TEKNOLOJİTürkiye’nin milli muharip uçağı KAAN gökyüzüyle buluştu. Bu uçuş aslında çok uzun ve zorlu bir yolun belki de ilk basamağı. Herkesin aklında ise aynı soru var; bundan sonra ne olacak? Uzmanlara göre asıl iş şimdi başlıyor. Ankara süreci doğru yönetebilirse askeri, ekonomik ve politik açıdan çok ama çok kritik bir enstrümana kavuşmuş olacak…
İçinde bulunduğumuz dönem ve sonrası tarih kitaplarında yer alacaksa 21 Şubat 2024 tarihi hiç şüphesiz en önemli başlıklardan biri olacak. Türkiye’nin yarım asrı geçkin bir süre sonra kendi imkanlarıyla ürettiği ilk muharip savaş uçağı KAAN bu tarihte gökyüzüyle buluştu.

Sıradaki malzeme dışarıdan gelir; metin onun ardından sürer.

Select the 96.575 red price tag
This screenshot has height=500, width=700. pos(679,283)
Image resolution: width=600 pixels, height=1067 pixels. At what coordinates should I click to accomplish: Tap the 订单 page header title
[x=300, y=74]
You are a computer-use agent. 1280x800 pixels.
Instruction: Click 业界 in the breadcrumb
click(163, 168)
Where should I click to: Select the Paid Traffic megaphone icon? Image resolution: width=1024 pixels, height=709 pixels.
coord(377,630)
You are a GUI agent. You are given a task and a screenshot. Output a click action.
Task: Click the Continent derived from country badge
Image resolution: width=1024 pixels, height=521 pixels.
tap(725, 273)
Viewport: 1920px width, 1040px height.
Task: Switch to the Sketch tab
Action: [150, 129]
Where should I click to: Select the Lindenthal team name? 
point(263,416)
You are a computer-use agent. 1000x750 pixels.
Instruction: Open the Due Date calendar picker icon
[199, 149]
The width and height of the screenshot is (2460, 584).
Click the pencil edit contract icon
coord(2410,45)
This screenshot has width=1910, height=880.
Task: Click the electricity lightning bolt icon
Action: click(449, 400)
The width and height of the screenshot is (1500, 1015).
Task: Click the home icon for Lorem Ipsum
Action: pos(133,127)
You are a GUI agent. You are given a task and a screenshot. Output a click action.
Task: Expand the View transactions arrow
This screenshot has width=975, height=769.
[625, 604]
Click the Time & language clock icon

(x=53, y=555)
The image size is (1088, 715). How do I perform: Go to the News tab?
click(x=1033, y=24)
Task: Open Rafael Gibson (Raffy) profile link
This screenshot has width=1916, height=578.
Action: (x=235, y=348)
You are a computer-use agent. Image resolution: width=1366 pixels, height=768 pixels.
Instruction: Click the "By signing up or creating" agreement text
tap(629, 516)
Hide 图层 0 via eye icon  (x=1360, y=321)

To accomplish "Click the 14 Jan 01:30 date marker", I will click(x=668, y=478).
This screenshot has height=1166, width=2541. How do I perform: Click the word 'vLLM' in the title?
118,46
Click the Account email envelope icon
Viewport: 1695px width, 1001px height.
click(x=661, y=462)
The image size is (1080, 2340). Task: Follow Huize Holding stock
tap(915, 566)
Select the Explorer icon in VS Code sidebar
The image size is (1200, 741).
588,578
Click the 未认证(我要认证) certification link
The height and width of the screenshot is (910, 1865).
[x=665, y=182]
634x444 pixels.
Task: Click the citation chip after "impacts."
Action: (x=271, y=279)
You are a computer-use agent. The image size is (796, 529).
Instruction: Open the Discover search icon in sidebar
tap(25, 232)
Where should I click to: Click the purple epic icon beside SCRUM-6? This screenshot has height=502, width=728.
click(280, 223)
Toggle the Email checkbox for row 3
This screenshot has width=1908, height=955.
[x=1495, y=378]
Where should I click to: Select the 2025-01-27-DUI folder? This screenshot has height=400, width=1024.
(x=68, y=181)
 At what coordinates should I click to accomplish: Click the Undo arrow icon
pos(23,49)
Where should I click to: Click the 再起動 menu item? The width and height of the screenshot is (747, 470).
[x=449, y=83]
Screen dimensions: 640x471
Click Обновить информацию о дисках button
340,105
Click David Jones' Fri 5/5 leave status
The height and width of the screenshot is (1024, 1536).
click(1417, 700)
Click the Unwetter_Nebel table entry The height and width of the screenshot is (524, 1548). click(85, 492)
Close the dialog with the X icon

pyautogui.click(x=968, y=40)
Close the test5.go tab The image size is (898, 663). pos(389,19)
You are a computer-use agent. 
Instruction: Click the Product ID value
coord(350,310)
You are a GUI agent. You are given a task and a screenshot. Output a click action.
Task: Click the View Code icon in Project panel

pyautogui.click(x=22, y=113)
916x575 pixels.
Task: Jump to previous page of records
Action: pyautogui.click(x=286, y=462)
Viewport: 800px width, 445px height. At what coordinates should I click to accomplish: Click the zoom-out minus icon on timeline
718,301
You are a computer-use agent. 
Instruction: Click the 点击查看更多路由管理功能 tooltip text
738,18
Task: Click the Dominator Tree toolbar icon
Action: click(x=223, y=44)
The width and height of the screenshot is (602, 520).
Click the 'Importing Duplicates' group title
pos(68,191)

Şüphesiz bu uçuş ilk olması açısından son derece değerli… Ancak asıl meydan okuma belli ki bundan sonra başlıyor. KAAN sadece savunma sanayii üzerinden ele alınabilecek bir proje değil. Askeri, ekonomik, politik ve hatta sosyolojik sonuçları olabilecek bir iş.
Bugünlerde en çok merak edilen sorulardan biri olan ‘KAAN uçtu. Peki şimdi ne olacak?’ sorusunu ve yukarıda bahsettiğimiz muhtemel sonuçları Savunma Sanayii Araştırmacısı Kubilay Yıldırım ile konuştuk.
KAAN’ın yeni yol haritası nasıl olacak?
Uçuştan sonra en çok merak edilen konulardan biri de ‘şimdi ne olacak?’ sorusunun yanıtıydı. Toplanan verilerin önemine değiniyor Kubilay Yıldırım. Belki bazı tasarım değişiklikleri de yapılarak hızla ‘Kritik Tasarım Değerlendirme Süreci’ne geçileceğini sonra onun da tamamlanıp, birden çok prototiple test uçuşlarının hızla devam edeceğini söylüyor.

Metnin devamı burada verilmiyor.